WHAT IS REQUIRED: Each record is to be transcribed in full and exactly.

[Records from a dataset]

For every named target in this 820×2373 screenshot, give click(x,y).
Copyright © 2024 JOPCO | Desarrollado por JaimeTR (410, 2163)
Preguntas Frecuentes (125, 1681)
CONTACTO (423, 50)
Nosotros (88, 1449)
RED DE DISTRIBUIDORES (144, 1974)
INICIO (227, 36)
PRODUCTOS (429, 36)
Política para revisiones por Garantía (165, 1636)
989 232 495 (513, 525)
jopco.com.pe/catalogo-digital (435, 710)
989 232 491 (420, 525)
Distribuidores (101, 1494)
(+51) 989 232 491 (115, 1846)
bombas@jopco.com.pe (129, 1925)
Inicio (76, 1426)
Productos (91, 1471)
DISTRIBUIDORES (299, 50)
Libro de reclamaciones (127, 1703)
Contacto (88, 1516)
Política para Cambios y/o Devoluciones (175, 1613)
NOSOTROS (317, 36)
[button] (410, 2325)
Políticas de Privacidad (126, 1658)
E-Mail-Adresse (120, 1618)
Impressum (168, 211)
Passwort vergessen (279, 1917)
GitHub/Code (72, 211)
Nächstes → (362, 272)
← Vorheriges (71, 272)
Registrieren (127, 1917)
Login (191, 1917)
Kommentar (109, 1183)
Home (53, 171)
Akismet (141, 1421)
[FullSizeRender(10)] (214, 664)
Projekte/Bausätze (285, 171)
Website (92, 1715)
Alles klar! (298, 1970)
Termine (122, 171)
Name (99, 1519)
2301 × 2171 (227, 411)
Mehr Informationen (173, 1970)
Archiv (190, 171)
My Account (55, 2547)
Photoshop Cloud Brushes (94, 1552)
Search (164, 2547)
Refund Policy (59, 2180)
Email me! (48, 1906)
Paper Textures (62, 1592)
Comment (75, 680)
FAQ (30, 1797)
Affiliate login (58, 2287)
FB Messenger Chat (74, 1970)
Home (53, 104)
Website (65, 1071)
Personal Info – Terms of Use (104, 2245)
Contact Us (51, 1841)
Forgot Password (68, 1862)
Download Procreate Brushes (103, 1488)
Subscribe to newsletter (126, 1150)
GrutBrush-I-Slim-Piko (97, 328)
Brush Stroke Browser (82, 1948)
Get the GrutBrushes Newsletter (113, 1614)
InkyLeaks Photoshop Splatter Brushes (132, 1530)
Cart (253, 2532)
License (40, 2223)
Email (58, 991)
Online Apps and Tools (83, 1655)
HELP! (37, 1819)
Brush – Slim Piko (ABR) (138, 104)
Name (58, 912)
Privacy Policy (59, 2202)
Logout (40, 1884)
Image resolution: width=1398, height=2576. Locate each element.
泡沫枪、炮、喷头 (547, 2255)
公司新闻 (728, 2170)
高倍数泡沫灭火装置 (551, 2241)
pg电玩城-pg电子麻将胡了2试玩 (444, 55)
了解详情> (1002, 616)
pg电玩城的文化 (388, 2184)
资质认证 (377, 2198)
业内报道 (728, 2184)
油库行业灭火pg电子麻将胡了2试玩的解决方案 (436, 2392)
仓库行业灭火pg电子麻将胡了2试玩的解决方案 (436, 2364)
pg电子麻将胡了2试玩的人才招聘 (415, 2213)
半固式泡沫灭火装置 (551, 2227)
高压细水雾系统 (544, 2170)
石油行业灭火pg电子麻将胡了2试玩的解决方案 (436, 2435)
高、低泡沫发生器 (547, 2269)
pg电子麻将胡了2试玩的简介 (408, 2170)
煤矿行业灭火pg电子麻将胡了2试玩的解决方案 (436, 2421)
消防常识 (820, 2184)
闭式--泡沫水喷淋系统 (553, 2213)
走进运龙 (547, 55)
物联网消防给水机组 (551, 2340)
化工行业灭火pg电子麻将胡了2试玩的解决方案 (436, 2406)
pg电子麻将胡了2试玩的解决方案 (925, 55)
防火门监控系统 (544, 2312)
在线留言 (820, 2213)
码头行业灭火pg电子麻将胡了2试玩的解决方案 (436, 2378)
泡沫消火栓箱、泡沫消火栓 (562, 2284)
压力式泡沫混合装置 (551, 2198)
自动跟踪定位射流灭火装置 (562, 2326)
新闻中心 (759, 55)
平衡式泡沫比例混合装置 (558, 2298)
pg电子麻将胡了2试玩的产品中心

EXERCISE ANSWER:
For every named target in this 820×2373 screenshot, give click(x,y).
Copyright © 2024 JOPCO | Desarrollado por JaimeTR (410, 2163)
Preguntas Frecuentes (125, 1681)
CONTACTO (423, 50)
Nosotros (88, 1449)
RED DE DISTRIBUIDORES (144, 1974)
INICIO (227, 36)
PRODUCTOS (429, 36)
Política para revisiones por Garantía (165, 1636)
989 232 495 (513, 525)
jopco.com.pe/catalogo-digital (435, 710)
989 232 491 (420, 525)
Distribuidores (101, 1494)
(+51) 989 232 491 (115, 1846)
bombas@jopco.com.pe (129, 1925)
Inicio (76, 1426)
Productos (91, 1471)
DISTRIBUIDORES (299, 50)
Libro de reclamaciones (127, 1703)
Contacto (88, 1516)
Política para Cambios y/o Devoluciones (175, 1613)
NOSOTROS (317, 36)
[button] (410, 2325)
Políticas de Privacidad (126, 1658)
E-Mail-Adresse (120, 1618)
Impressum (168, 211)
Passwort vergessen (279, 1917)
GitHub/Code (72, 211)
Nächstes → (362, 272)
← Vorheriges (71, 272)
Registrieren (127, 1917)
Login (191, 1917)
Kommentar (109, 1183)
Home (53, 171)
Akismet (141, 1421)
[FullSizeRender(10)] (214, 664)
Projekte/Bausätze (285, 171)
Website (92, 1715)
Alles klar! (298, 1970)
Termine (122, 171)
Name (99, 1519)
2301 × 2171 (227, 411)
Mehr Informationen (173, 1970)
Archiv (190, 171)
My Account (55, 2547)
Photoshop Cloud Brushes (94, 1552)
Search (164, 2547)
Refund Policy (59, 2180)
Email me! (48, 1906)
Paper Textures (62, 1592)
Comment (75, 680)
FAQ (30, 1797)
Affiliate login (58, 2287)
FB Messenger Chat (74, 1970)
Home (53, 104)
Website (65, 1071)
Personal Info – Terms of Use (104, 2245)
Contact Us (51, 1841)
Forgot Password (68, 1862)
Download Procreate Brushes (103, 1488)
Subscribe to newsletter (126, 1150)
GrutBrush-I-Slim-Piko (97, 328)
Brush Stroke Browser (82, 1948)
Get the GrutBrushes Newsletter (113, 1614)
InkyLeaks Photoshop Splatter Brushes (132, 1530)
Cart (253, 2532)
License (40, 2223)
Email (58, 991)
Online Apps and Tools (83, 1655)
HELP! (37, 1819)
Brush – Slim Piko (ABR) (138, 104)
Name (58, 912)
Privacy Policy (59, 2202)
Logout (40, 1884)
Image resolution: width=1398, height=2576. Locate each element.
泡沫枪、炮、喷头 (547, 2255)
公司新闻 (728, 2170)
高倍数泡沫灭火装置 (551, 2241)
pg电玩城-pg电子麻将胡了2试玩 (444, 55)
了解详情> (1002, 616)
pg电玩城的文化 (388, 2184)
资质认证 (377, 2198)
业内报道 (728, 2184)
油库行业灭火pg电子麻将胡了2试玩的解决方案 (436, 2392)
仓库行业灭火pg电子麻将胡了2试玩的解决方案 (436, 2364)
pg电子麻将胡了2试玩的人才招聘 (415, 2213)
半固式泡沫灭火装置 (551, 2227)
高压细水雾系统 (544, 2170)
石油行业灭火pg电子麻将胡了2试玩的解决方案 (436, 2435)
高、低泡沫发生器 (547, 2269)
pg电子麻将胡了2试玩的简介 (408, 2170)
煤矿行业灭火pg电子麻将胡了2试玩的解决方案 (436, 2421)
消防常识 (820, 2184)
闭式--泡沫水喷淋系统 (553, 2213)
走进运龙 (547, 55)
物联网消防给水机组 (551, 2340)
化工行业灭火pg电子麻将胡了2试玩的解决方案 (436, 2406)
pg电子麻将胡了2试玩的解决方案 (925, 55)
防火门监控系统 (544, 2312)
在线留言 (820, 2213)
码头行业灭火pg电子麻将胡了2试玩的解决方案 (436, 2378)
泡沫消火栓箱、泡沫消火栓 (562, 2284)
压力式泡沫混合装置 (551, 2198)
自动跟踪定位射流灭火装置 (562, 2326)
新闻中心 (759, 55)
平衡式泡沫比例混合装置 (558, 2298)
pg电子麻将胡了2试玩的产品中心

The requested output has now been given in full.